#### Required work:
Render the records below as a Markdown table with two columns, Row and Line. Number each row, and leave out blank lines.
-=-=-
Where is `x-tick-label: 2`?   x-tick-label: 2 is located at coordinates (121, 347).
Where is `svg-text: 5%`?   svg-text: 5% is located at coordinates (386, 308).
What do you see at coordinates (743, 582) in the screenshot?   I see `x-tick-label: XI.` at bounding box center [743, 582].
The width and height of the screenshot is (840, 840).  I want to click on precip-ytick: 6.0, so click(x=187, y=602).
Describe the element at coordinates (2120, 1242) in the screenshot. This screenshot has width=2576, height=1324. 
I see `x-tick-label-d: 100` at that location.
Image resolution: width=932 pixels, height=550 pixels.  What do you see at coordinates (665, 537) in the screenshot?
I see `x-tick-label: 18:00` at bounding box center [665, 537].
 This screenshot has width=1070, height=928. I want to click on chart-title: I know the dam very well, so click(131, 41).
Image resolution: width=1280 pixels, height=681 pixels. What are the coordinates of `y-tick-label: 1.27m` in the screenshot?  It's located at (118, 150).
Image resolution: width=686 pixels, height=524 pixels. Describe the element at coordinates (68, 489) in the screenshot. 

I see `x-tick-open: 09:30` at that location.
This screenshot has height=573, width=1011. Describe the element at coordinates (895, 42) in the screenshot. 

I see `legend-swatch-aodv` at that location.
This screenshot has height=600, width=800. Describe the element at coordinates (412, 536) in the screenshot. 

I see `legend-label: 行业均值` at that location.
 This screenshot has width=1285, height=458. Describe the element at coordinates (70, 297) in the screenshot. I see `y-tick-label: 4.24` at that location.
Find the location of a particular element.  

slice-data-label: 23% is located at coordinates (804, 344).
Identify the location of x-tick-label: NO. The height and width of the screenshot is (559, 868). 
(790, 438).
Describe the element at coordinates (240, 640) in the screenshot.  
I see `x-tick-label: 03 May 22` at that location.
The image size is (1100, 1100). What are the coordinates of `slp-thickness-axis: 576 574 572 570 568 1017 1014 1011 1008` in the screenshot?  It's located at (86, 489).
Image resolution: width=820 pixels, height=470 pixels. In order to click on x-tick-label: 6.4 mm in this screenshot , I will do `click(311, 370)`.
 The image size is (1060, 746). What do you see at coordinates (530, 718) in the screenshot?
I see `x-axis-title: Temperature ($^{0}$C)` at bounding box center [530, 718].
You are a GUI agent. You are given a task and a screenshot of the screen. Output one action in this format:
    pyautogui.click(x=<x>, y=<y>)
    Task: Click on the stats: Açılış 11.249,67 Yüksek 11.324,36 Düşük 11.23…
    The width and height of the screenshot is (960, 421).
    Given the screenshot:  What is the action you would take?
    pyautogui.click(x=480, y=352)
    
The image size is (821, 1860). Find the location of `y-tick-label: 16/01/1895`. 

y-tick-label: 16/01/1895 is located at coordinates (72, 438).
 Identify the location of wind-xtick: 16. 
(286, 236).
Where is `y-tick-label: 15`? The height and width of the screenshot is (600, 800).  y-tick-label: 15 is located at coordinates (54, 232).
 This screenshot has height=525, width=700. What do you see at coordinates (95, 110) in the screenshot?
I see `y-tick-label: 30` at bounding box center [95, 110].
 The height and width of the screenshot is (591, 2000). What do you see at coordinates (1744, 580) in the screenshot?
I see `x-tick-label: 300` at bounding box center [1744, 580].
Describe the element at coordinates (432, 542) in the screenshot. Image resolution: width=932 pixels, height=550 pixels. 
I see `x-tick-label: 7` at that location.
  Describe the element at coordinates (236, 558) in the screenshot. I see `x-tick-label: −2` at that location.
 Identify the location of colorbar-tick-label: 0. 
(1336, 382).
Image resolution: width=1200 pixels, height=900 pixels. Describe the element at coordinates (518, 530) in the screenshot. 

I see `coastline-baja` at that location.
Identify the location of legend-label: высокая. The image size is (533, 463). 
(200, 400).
-=-=-
#### Response box:
| Row | Line |
|---|---|
| 1 | Where is `x-tick-label: 2`?   x-tick-label: 2 is located at coordinates (121, 347). |
| 2 | Where is `svg-text: 5%`?   svg-text: 5% is located at coordinates (386, 308). |
| 3 | What do you see at coordinates (743, 582) in the screenshot?   I see `x-tick-label: XI.` at bounding box center [743, 582]. |
| 4 | The width and height of the screenshot is (840, 840).  I want to click on precip-ytick: 6.0, so click(x=187, y=602). |
| 5 | Describe the element at coordinates (2120, 1242) in the screenshot. This screenshot has width=2576, height=1324.  |
| 6 | I see `x-tick-label-d: 100` at that location. |
| 7 | Image resolution: width=932 pixels, height=550 pixels.  What do you see at coordinates (665, 537) in the screenshot? |
| 8 | I see `x-tick-label: 18:00` at bounding box center [665, 537]. |
| 9 |  This screenshot has width=1070, height=928. I want to click on chart-title: I know the dam very well, so click(131, 41). |
| 10 | Image resolution: width=1280 pixels, height=681 pixels. What are the coordinates of `y-tick-label: 1.27m` in the screenshot?  It's located at (118, 150). |
| 11 | Image resolution: width=686 pixels, height=524 pixels. Describe the element at coordinates (68, 489) in the screenshot.  |
| 12 | I see `x-tick-open: 09:30` at that location. |
| 13 | This screenshot has height=573, width=1011. Describe the element at coordinates (895, 42) in the screenshot.  |
| 14 | I see `legend-swatch-aodv` at that location. |
| 15 | This screenshot has height=600, width=800. Describe the element at coordinates (412, 536) in the screenshot.  |
| 16 | I see `legend-label: 行业均值` at that location. |
| 17 |  This screenshot has width=1285, height=458. Describe the element at coordinates (70, 297) in the screenshot. I see `y-tick-label: 4.24` at that location. |
| 18 | Find the location of a particular element.   |
| 19 | slice-data-label: 23% is located at coordinates (804, 344). |
| 20 | Identify the location of x-tick-label: NO. The height and width of the screenshot is (559, 868).  |
| 21 | (790, 438). |
| 22 | Describe the element at coordinates (240, 640) in the screenshot.   |
| 23 | I see `x-tick-label: 03 May 22` at that location. |
| 24 | The image size is (1100, 1100). What are the coordinates of `slp-thickness-axis: 576 574 572 570 568 1017 1014 1011 1008` in the screenshot?  It's located at (86, 489). |
| 25 | Image resolution: width=820 pixels, height=470 pixels. In order to click on x-tick-label: 6.4 mm in this screenshot , I will do `click(311, 370)`. |
| 26 |  The image size is (1060, 746). What do you see at coordinates (530, 718) in the screenshot? |
| 27 | I see `x-axis-title: Temperature ($^{0}$C)` at bounding box center [530, 718]. |
| 28 | You are a GUI agent. You are given a task and a screenshot of the screen. Output one action in this format: |
| 29 |     pyautogui.click(x=<x>, y=<y>) |
| 30 |     Task: Click on the stats: Açılış 11.249,67 Yüksek 11.324,36 Düşük 11.23… |
| 31 |     The width and height of the screenshot is (960, 421). |
| 32 |     Given the screenshot:  What is the action you would take? |
| 33 |     pyautogui.click(x=480, y=352) |
| 34 | The image size is (821, 1860). Find the location of `y-tick-label: 16/01/1895`.  |
| 35 | y-tick-label: 16/01/1895 is located at coordinates (72, 438). |
| 36 |  Identify the location of wind-xtick: 16.  |
| 37 | (286, 236). |
| 38 | Where is `y-tick-label: 15`? The height and width of the screenshot is (600, 800).  y-tick-label: 15 is located at coordinates (54, 232). |
| 39 |  This screenshot has height=525, width=700. What do you see at coordinates (95, 110) in the screenshot? |
| 40 | I see `y-tick-label: 30` at bounding box center [95, 110]. |
| 41 |  The height and width of the screenshot is (591, 2000). What do you see at coordinates (1744, 580) in the screenshot? |
| 42 | I see `x-tick-label: 300` at bounding box center [1744, 580]. |
| 43 | Describe the element at coordinates (432, 542) in the screenshot. Image resolution: width=932 pixels, height=550 pixels.  |
| 44 | I see `x-tick-label: 7` at that location. |
| 45 |   Describe the element at coordinates (236, 558) in the screenshot. I see `x-tick-label: −2` at that location. |
| 46 |  Identify the location of colorbar-tick-label: 0.  |
| 47 | (1336, 382). |
| 48 | Image resolution: width=1200 pixels, height=900 pixels. Describe the element at coordinates (518, 530) in the screenshot.  |
| 49 | I see `coastline-baja` at that location. |
| 50 | Identify the location of legend-label: высокая. The image size is (533, 463).  |
| 51 | (200, 400). |